At age 17, Max Siegel started a relationship and had unprotected sex with a man six years his senior. Siegel said he wanted to use a condom but his partner didn't. Siegel contracted HIV.
"I did not know how to assert myself further," said Siegel, now a 23-year-old policy associate with the AIDS Alliance for Children, Youth and Families. "I knew enough to suggest a condom, but I did not have an adequate understanding of the importance of using one, and even if I did, I had no idea how to discuss condoms with my partner."
At age 15, Shelby Knox took a virginity pledge at her church in west Texas. The pastor who initiated the ceremony also taught a secular abstinence-only program at her school. But Knox said just being taught not to have sex left her and her peers in the dark.

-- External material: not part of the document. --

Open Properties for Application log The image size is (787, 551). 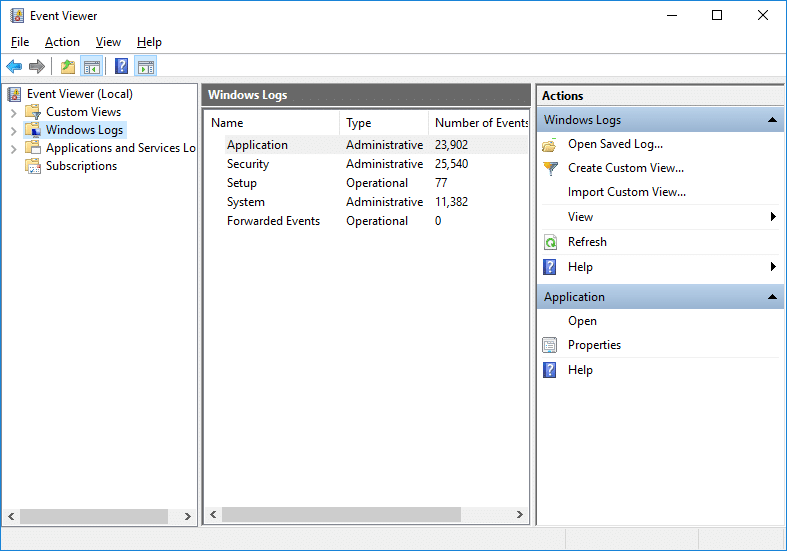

"I believed in abstinence in a religious sense, but it was clear that abstinence-only, as a policy for students who simply were not abstaining, was dangerous," said Knox, now a 21-year-old writer and speaker, advocating for youth and reproductive health. "Even if we did wait until marriage, we still lacked a basic understanding of our bodies, reproduction, and how to prevent pregnancy as well as a long list of sexually transmitted infections, and the skills to navigate conversations about sex and protection."
A discussion about how to best discuss sex in the classroom brought both Knox and Siegel to Capitol Hill Wednesday, as the House Oversight and Investigations panel held a hearing on the effectiveness of abstinence-only programs.
While everyone participating agreed their goal was to keep teens healthy and reduce sexually transmitted disease rates, they held widely divergent views about how to best do so.
Over the past ten years, the government has provided $1.3 billion for abstinence-only education programs. Coming on the heels of a recent report from the Centers for Disease Control and Prevention that found one in four teenage girls have a sexually transmitted infection, lawmakers are now considering whether those programs are working, and if they should continue funding the controversial program with federal dollars.
Speaking as parents and former health profesionals, lawmakers donned various other hats to examine the issue.
"I'm like most parents in that the current culture pushes against what we try to teach in the Brownback family," testified Kansas Republican senator Sam Brownback, the father of five children. "The parents of this country want their children to be abstinent."
Brownback and others said not all abstinence programs are created equal, and stressed that the government should work to replicate those that are working before eliminating the entire program.
But others countered that teaching more comprehensive sex education, in an age-appropriate way, and with consent from parents, is critical.
"I know from my firsthand experience what does and doesn't work with youth," said former school nurse, Rep. Lois Capps of California, who once directed a program for teenage parents who stayed in school.
"They were asking us for help because they got pregnant in the first place because they didn't know enough," Capps said.